■ WHAT IS EXPECTED: Would you repeat the whole listing exactly, pictures excluded?

■ DATA SUPPLIED:

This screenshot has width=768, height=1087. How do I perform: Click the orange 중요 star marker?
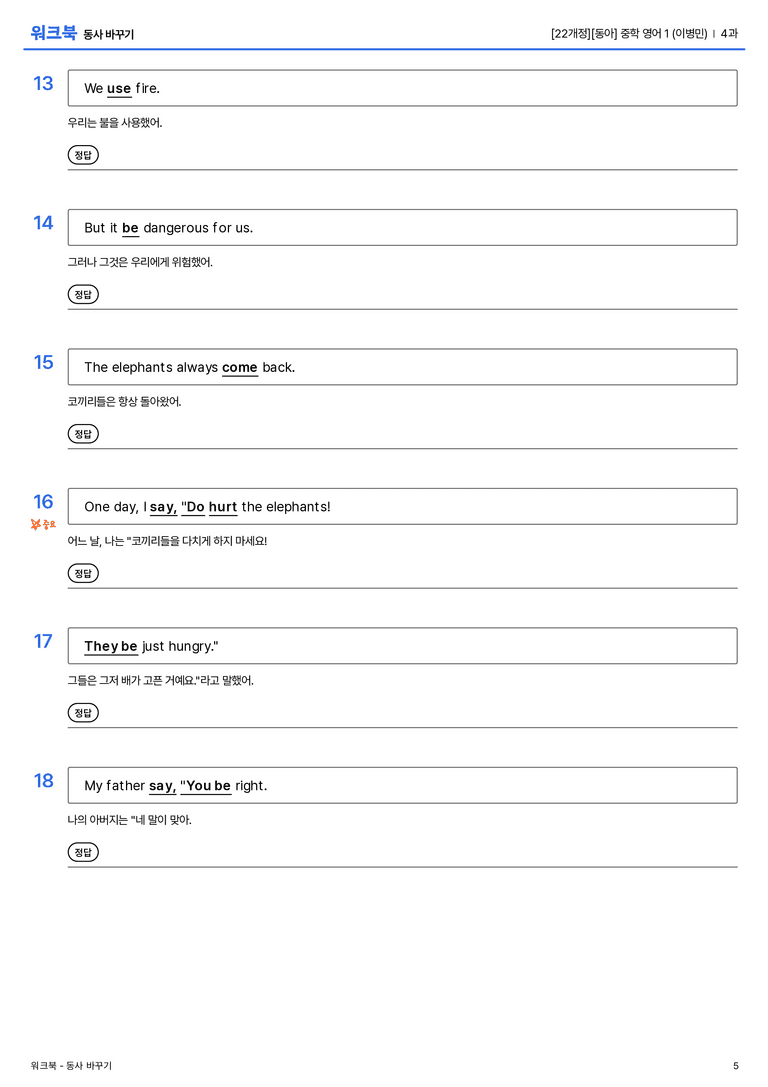click(43, 525)
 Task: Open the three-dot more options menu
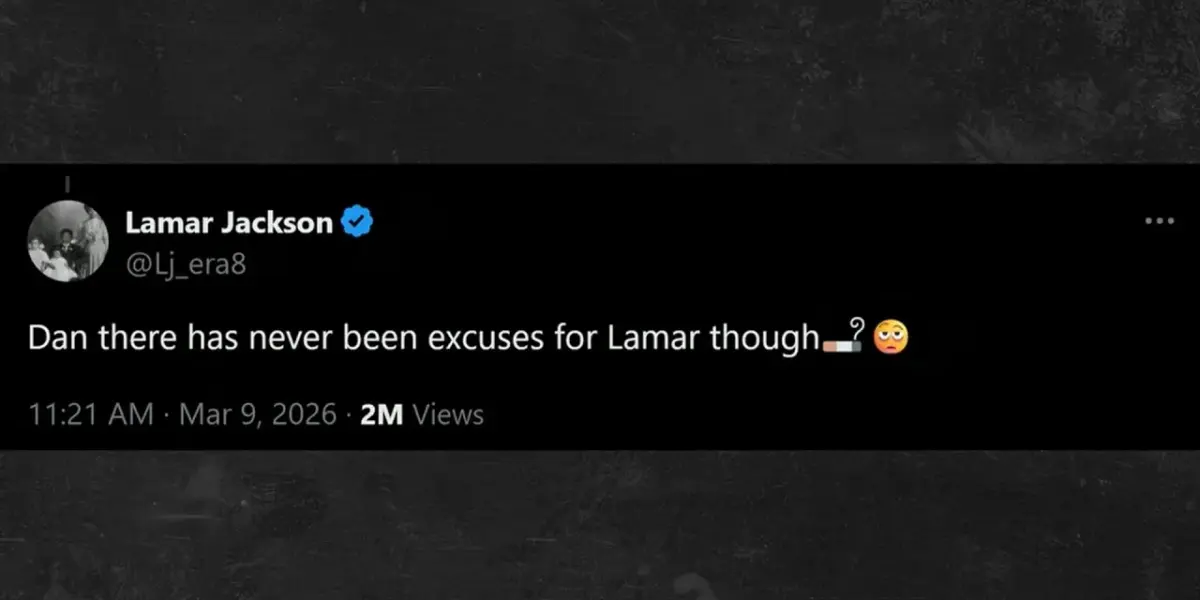(1159, 221)
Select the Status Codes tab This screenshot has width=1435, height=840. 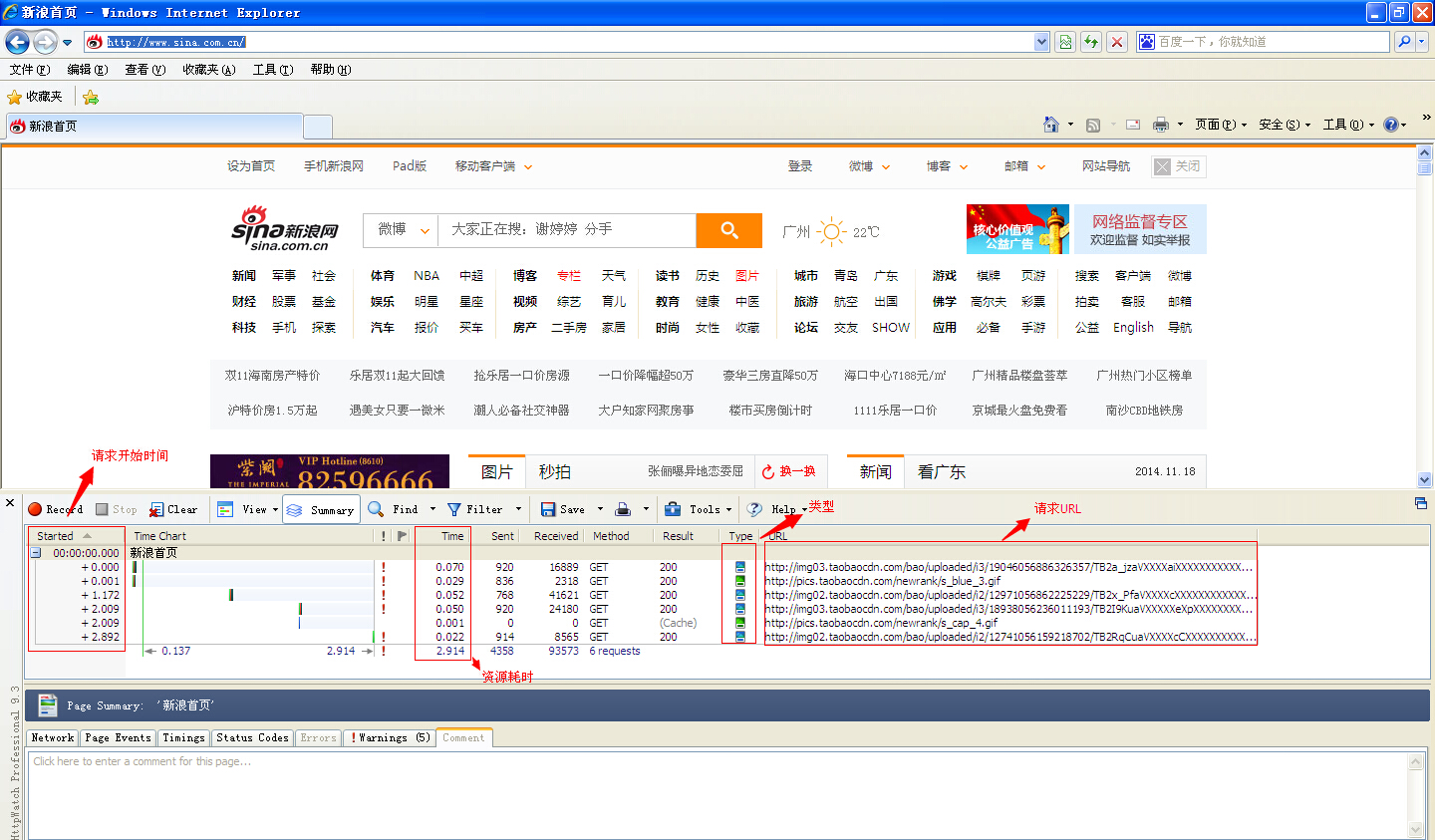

■ RESPONSE BELOW:
This screenshot has width=768, height=1087. How do I perform: Click the orange 중요 star marker?
click(43, 525)
 Task: Open the three-dot more options menu
(1159, 221)
Select the Status Codes tab This screenshot has width=1435, height=840. 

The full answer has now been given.